The controversy over the Education Department's decision prohibiting most colleges from reserving scholarships for minority students is the latest round in a long-standing national debate over the use of racial preferences designed to help disadvantaged minorities.

On one side are those who contend that the Constitution and federal civil rights laws envision strict colorblindness, prohibiting any differing treatment based on race. This group, which supports the Education Department's position, sees even "benign" racial classifications as repugnant to civil rights laws and the constitutional guarantee that all citizens are entitled to equal protection of the laws.

On the other side are those who take the position that, as Supreme Court Justice Harry A. Blackmun wrote in a 1978 opinion, "In order to get beyond racism we must first take account of race." This side looks at the country's history of slavery and decades of discrimination against minorities and believes that some race-based preferences are not only justified but necessary to eradicate the continuing effects of such treatment.

The fight has been played out earlier over such issues as school admissions quotas, government set-asides for minority businesses, and affirmative action efforts by governments and private employers.

The debate over minority scholarships comes at a time when the law on affirmative action is in a state of flux, as the Supreme Court, always split by the subject, appears to be growing increasingly conservative.

To those who support the Education Department's position, a reversal of the position it has taken since the Civil Rights Act of 1964 was passed, the meaning of that law and the Constitution is clear: There should be no discrimination, even if well-intentioned, in any of a college's programs, including financial aid.

The law and regulations "are crystal clear that such race-based scholarships are prohibited," said John Scully of the Washington Legal Foundation, which filed complaints with the department in May about scholarship programs for minority students at the University of Florida and Florida Atlantic Universi- ty.

Scully and others point in particular to the court's 1978 decision in University of California Board of Regents v. Bakke to strike down a medical school program that set aside a specified number of places for students from minority groups. The justices said then that race could be taken into account as one factor in promoting a more diverse student body.

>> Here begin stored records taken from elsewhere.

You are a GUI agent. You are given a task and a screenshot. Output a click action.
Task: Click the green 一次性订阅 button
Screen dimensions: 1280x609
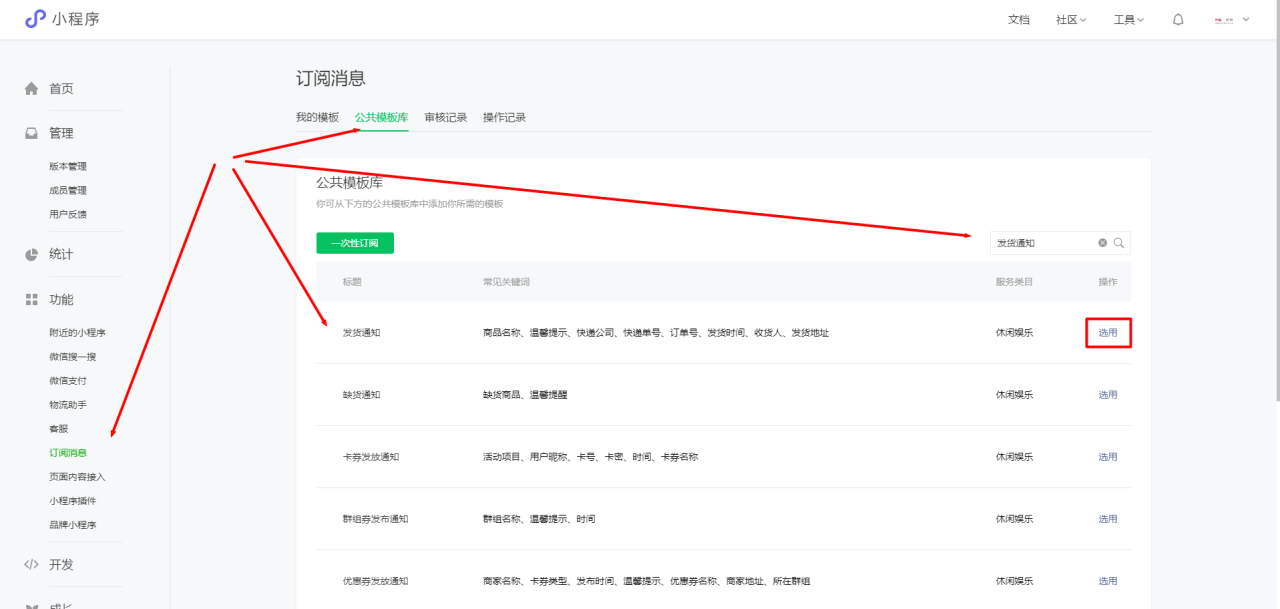click(x=355, y=243)
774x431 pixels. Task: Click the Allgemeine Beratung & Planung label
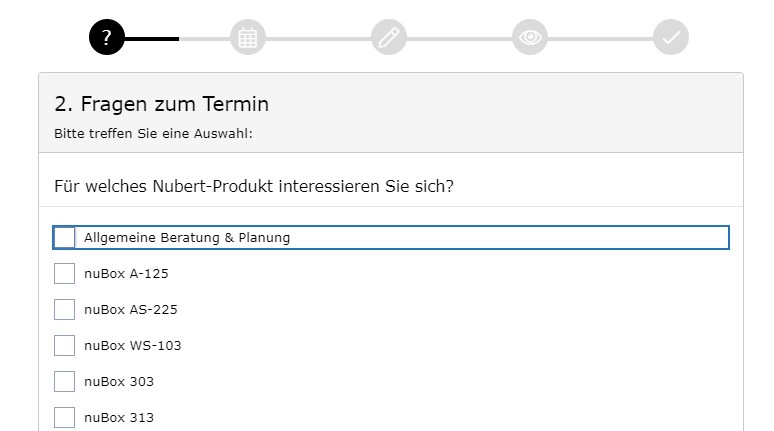tap(187, 237)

"It seems to me the case is rather impregnable against these kinds of scholarship programs," said conservative legal scholar Bruce Fein. "At best, under Bakke, you could add race as a 'plus' factor in competing for the scholarship funds. These aren't 'plus' factors; these are quotas in the sense they had quotas in Bakke that were overturned."

Scully said a Supreme Court decision two terms ago in City of Richmond v. Croson that struck down the city's program reserving 30 percent of contracting work for minority businesses "puts another nail into that structure of civil rights law to make it even more clear, to hammer through that in fact race-exclusive scholarships are impermissible."

Those who oppose the Education Department's move say that when Congress in the civil rights legislation prohibited racial discrimination in higher education, it intended to protect minorities from being excluded from such financial aid programs, not to invalidate measures that give minorities an extra boost.

They cite the department's long-standing interpretations of the law and note that Congress has had ample opportunity to correct the situation if it meant to disallow race-exclusive scholarships.

"You could literally number in the thousands the number of people in the government who knew this went on and knew of Title VI {the relevant section of the civil rights law} and never dreamed this was unlawful," said Eric Schnapper of the NAACP Legal Defense and Educational Fund.

Marcia Greenberger of the National Women's Law Center said the Education Department's approach failed to take into account the "overall scholarship picture" in which, for example, scholarships set aside for the children of alumni could exclude many minority students.

David S. Tatel, who headed the department's civil rights office under President Jimmy Carter, said that in assessing the legality of race-exclusive scholarships the office traditionally has looked at "the scholarship program as a whole, not at the individual pot of money, and if a modest pot of money is set aside for minorities in the context of an overall scholarship program that's available to all students, then the program itself is not discriminatory."

He distinguished scholarships from the admissions quotas that were at issue in Bakke, because "the scholarship decision in terms of who gets money and how much is not as important to the individual as the admissions decision."

Likewise, Tatel said, the ruling on special treatment of minority contractors would not automatically invalidate scholarships designated for minorities because "the impact on a white student here is significantly less than the impact on a white contractor in Croson who is denied a contract." In addition, he said, the court has said universities "can constitutionally take race into account to promote diversity and that's what they're doing."